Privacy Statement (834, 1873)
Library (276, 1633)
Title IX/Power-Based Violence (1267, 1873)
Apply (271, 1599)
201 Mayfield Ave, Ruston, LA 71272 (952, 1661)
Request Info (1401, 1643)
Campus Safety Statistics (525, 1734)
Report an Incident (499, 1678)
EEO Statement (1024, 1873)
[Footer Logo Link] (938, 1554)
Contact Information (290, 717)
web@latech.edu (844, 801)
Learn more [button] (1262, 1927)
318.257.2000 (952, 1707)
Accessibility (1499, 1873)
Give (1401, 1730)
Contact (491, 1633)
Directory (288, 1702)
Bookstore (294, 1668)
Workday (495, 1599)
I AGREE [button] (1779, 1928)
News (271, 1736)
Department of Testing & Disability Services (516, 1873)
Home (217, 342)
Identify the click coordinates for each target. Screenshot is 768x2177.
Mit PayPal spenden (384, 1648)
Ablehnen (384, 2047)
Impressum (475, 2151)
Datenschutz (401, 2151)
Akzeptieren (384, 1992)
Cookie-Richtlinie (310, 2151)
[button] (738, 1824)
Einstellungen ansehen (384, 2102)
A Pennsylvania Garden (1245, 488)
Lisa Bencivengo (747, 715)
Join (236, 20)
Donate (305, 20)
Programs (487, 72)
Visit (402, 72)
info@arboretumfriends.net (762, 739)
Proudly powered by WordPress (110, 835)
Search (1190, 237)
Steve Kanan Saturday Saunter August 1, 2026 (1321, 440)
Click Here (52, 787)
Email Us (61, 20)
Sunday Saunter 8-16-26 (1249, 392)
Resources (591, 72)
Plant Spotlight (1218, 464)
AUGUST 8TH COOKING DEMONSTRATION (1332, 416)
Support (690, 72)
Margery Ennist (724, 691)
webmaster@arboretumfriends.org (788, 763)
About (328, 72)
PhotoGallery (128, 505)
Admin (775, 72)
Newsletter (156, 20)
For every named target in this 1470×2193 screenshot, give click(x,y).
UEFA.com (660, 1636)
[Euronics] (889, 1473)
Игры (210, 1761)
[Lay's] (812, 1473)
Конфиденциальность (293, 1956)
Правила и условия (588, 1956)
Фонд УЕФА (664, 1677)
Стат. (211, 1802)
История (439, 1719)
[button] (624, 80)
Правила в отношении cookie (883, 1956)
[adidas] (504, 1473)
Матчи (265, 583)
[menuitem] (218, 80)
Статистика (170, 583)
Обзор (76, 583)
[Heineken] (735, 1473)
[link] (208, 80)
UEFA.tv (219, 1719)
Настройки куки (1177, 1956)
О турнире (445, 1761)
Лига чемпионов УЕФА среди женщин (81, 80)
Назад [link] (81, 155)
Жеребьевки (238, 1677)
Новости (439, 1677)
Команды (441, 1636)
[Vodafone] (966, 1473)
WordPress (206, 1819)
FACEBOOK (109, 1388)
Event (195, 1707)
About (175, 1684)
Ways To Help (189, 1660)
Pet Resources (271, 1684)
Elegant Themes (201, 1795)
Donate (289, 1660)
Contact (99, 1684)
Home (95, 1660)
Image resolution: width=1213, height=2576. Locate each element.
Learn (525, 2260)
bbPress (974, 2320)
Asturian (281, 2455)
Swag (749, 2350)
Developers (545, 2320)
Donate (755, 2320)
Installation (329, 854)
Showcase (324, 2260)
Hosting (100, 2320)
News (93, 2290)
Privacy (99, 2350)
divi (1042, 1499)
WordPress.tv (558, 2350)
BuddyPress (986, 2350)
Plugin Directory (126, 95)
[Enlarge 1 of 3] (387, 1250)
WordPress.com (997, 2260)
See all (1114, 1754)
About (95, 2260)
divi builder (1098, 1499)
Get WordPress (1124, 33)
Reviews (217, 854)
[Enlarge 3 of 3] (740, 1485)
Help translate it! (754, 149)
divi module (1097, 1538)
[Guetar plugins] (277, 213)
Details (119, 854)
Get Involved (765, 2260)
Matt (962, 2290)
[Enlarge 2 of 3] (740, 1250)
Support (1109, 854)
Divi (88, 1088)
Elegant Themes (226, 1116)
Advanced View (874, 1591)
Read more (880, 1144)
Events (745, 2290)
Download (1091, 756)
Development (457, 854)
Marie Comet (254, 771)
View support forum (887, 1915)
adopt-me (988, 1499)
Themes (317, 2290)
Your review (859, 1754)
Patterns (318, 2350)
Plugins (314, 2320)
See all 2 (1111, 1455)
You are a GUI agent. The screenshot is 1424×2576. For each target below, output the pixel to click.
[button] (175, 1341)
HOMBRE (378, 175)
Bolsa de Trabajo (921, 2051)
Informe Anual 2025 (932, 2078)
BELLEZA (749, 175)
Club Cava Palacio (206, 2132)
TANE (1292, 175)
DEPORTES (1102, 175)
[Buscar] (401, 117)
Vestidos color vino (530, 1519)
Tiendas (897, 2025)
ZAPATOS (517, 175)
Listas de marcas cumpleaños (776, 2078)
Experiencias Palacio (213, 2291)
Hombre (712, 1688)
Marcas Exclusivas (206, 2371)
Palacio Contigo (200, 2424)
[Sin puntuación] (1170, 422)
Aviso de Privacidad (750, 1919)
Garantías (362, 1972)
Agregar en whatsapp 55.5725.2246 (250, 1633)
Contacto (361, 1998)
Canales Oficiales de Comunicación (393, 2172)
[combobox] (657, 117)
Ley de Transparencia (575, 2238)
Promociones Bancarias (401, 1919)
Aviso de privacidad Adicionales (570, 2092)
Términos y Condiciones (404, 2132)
------------
* [Work to complete]: The lines to report are those in the material above that contain the word "each"; copy every one of them.

* [Completed exercise]:
Identify the click coordinates for each target. Screenshot is 768x2177.
Image resolution: width=1213, height=2576. Locate each element.
You are a GUI agent. The screenshot is 1424×2576. For each target below, output the pixel to click.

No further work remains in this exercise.